The plant growth regulator, ethylene, is needed by plants for their normal growth, to stop seed dormancy. It is known that excess amount of ethylene hormone after seed germination is inhibitory for root elongation. A number of phyto-beneficial microbial strains are known to produce the enzyme 1-amino-cyclopropane-1-carboxylate (ACC) deaminase enzyme that disintegrate  the plant ethylene precursor ACC into ammonia and α-ketobutyrate and inturn lowers the amount of ethylene and the ease in related stress condition of plants.^18,19 ACC deaminase is produced by Phyto-beneficial bacteria to efficiently shield plants against a wide range of abiotic stresses as mentioned in earlier text. Rhizobacteria belonging to the genera Pseudomonas, Azospirillum, Bacillus, Burkholderia, Enterobacter, and Kluyvera have been observed to possess ACC deaminase enzyme.^11,19 Arid and semi-arid region crops experience both atmospheric and edaphic stress that can be ameliorated by application of native phyto-beneficial microbes. Native bacterial strains from arid and semi-arid regions of western India were evaluated to promote growth and yield of coriander under open field conditions. Highest seedling vigour index was recorded for Bacillus aerophilus Cor-15 (1178.50) followed by Bacillus megaterium (1125.20) and minimum was observed with control. The maximum total chlorophyll content was assayed with Bacillus subtilis NRCSS-I which was 1.38 mg/g f wt and 1.30 mg/g f wt at 45 and 90 DAS respectively. The highest Pox activity was recorded with B. megaterium ISB28 (4.31 IU/min/g) in coriander shoot tissues at 90 DAS followed by B. aerophilus cor-15. At harvest stage, maximum plant height was recorded with B. aerophilus Cor-15(84.36cm) which was at par with B. megaterium (82.90 cm). Coriander seed yield ranged from 1128.80 to 1650.94 kg/ha and the maximum seed yield of 1650.94 kg/ha was recorded with B. aerophilus Cor-15 being at par with B. subtilis strains and the minimum in control.
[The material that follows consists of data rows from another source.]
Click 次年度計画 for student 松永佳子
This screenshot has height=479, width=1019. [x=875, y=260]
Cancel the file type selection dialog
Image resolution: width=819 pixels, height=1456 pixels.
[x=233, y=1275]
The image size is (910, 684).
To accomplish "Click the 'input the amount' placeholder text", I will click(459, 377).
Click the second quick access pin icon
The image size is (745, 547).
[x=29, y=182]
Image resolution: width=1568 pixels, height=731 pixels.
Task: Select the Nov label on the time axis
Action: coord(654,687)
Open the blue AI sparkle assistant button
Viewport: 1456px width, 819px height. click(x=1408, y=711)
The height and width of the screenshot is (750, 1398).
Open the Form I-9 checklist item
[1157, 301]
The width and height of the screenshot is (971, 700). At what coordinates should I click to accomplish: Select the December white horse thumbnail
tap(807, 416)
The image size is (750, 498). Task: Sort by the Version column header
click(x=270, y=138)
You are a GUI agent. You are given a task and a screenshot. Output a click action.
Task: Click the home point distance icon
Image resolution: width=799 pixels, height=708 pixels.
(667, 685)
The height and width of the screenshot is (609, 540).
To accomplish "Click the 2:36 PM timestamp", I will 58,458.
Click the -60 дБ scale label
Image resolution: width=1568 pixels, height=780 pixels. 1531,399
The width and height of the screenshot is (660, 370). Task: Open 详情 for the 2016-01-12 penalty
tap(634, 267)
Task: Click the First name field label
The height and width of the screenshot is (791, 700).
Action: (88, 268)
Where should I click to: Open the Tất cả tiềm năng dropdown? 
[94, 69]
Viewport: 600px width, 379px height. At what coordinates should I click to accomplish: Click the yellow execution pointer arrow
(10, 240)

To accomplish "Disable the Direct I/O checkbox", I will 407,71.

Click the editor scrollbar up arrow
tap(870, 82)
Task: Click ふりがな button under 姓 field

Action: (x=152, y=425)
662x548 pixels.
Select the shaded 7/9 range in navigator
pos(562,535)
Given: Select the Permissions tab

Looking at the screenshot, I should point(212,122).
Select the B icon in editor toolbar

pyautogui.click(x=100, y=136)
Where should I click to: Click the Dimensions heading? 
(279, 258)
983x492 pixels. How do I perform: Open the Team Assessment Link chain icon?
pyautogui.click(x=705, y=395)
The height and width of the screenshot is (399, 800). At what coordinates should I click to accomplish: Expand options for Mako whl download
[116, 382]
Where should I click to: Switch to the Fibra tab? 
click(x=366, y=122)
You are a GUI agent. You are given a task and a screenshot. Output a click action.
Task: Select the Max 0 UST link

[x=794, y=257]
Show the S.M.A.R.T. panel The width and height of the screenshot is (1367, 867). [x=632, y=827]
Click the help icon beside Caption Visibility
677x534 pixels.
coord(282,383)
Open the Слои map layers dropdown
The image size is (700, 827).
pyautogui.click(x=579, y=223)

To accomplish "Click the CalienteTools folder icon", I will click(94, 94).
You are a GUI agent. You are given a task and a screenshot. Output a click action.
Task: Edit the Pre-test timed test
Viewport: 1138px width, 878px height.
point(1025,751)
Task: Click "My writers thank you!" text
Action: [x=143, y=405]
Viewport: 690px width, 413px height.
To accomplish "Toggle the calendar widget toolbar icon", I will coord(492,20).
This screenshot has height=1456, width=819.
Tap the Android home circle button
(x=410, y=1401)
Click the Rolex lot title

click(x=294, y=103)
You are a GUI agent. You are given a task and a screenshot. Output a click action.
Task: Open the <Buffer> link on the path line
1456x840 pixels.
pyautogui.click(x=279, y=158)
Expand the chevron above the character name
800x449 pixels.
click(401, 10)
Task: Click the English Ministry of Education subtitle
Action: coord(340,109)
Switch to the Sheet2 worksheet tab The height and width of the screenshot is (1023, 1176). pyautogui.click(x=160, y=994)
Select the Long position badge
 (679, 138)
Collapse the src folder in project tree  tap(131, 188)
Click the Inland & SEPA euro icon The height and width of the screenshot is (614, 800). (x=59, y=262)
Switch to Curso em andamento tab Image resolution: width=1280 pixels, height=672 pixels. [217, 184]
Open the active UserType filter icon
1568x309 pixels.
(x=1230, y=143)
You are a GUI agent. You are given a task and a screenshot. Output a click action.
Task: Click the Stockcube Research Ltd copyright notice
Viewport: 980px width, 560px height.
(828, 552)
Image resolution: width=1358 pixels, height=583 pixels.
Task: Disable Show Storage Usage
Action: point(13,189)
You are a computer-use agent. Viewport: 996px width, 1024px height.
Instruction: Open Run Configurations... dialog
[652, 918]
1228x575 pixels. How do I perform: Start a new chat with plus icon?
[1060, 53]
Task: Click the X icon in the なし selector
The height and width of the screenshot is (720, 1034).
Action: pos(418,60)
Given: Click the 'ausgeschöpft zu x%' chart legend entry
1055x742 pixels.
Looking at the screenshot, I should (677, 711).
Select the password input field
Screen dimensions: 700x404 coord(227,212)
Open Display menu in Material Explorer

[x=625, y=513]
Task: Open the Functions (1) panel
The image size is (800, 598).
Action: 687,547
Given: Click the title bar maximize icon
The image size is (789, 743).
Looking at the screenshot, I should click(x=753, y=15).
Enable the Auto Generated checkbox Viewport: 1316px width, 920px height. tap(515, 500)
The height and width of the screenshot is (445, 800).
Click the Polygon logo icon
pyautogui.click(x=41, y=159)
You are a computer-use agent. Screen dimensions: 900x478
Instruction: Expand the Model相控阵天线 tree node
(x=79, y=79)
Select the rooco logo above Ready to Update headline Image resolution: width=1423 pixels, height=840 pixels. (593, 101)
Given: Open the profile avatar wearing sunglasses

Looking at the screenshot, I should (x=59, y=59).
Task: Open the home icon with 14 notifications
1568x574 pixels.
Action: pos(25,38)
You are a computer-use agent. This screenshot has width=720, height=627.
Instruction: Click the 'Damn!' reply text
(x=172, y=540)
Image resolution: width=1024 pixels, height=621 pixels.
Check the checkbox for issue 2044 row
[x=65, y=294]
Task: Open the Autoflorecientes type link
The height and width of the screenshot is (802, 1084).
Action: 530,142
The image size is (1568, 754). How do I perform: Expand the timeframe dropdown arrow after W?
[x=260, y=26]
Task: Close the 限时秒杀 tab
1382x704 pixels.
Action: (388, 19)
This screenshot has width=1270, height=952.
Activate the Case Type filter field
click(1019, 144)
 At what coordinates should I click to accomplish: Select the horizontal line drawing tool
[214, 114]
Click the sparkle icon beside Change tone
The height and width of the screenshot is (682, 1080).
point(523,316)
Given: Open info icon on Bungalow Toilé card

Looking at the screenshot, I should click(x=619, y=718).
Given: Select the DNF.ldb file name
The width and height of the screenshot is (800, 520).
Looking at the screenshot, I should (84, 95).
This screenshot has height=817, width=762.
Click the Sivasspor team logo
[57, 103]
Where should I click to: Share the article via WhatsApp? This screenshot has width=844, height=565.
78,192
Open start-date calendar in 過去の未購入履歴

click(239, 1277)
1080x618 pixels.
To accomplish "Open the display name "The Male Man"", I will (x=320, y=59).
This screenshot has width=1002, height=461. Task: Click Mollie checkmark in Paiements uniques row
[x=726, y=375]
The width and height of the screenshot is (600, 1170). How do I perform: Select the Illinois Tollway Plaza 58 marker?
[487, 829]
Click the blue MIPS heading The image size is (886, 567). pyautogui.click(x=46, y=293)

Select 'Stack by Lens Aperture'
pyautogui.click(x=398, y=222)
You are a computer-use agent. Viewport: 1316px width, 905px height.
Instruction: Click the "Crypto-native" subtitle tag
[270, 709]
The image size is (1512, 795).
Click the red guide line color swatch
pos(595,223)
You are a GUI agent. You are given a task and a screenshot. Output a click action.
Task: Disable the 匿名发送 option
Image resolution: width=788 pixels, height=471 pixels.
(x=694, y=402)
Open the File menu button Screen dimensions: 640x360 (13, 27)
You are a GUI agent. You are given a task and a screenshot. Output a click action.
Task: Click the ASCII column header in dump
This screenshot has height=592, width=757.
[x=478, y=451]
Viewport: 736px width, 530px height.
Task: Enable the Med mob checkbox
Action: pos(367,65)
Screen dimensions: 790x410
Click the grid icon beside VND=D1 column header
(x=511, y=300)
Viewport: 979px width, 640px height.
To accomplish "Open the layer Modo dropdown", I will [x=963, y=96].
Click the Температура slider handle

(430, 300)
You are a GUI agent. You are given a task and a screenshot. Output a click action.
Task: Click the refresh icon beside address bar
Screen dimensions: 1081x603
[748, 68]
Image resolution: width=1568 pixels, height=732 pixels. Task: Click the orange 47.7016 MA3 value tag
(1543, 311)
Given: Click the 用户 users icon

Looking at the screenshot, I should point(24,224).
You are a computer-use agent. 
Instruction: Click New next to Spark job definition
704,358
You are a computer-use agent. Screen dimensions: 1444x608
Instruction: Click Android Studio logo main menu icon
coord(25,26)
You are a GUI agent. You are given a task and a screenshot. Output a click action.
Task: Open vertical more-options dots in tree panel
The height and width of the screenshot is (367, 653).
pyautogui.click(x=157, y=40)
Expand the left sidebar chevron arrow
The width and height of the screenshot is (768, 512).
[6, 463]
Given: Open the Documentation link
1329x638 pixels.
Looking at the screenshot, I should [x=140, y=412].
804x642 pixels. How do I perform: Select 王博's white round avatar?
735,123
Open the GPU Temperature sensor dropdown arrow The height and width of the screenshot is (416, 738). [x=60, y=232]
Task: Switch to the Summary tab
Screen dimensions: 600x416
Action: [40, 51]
Maximum essential oil yield was recorded with B. megaterium ISB-28(5.86 l/ha) followed by B. aerophilus Cor-15 (4.64 l/ha) and least was observed with control (3.09 l/ha).²⁰ Similarly, native rhizobacteria strains from western semi-arid region of India were evaluated for the growth promotion in Isabgol (Plantago ovata Forsk.) in which the highest seed yield per plant (0.72 g) was observed with B. aryabhattai followed by Azotobacter vinelandi.i²¹

Salinity stress is one of the major emerging abiotic causes that prevents plant growth by means of poor seed germination, small seedling growth, reduced vigor and less flowering caused by ionic imbalance, inhibition of mineral and water absorption and this in turn leading to buildup of ethylene hormone in plants. Phyto-beneficial microbes having potential activity of ACC deaminase enzyme lower the amount of ethylene and provide salinity tolerance in the stressed plants.²² Presence of long term excessive moisture caused by erratic rainfall/irrigation is also one abiotic stress that affects many plants in which generally roots and sometimes whole plant suffers due to lack of oxygen (anoxia). In such a circumstance, synthesis of excessive amount of ethylene results to poor growth inhibition and less yield. Application of ACC deaminase- positive phyto-beneficial microbes could lower down the negative impact of anoxia in such stressed crops.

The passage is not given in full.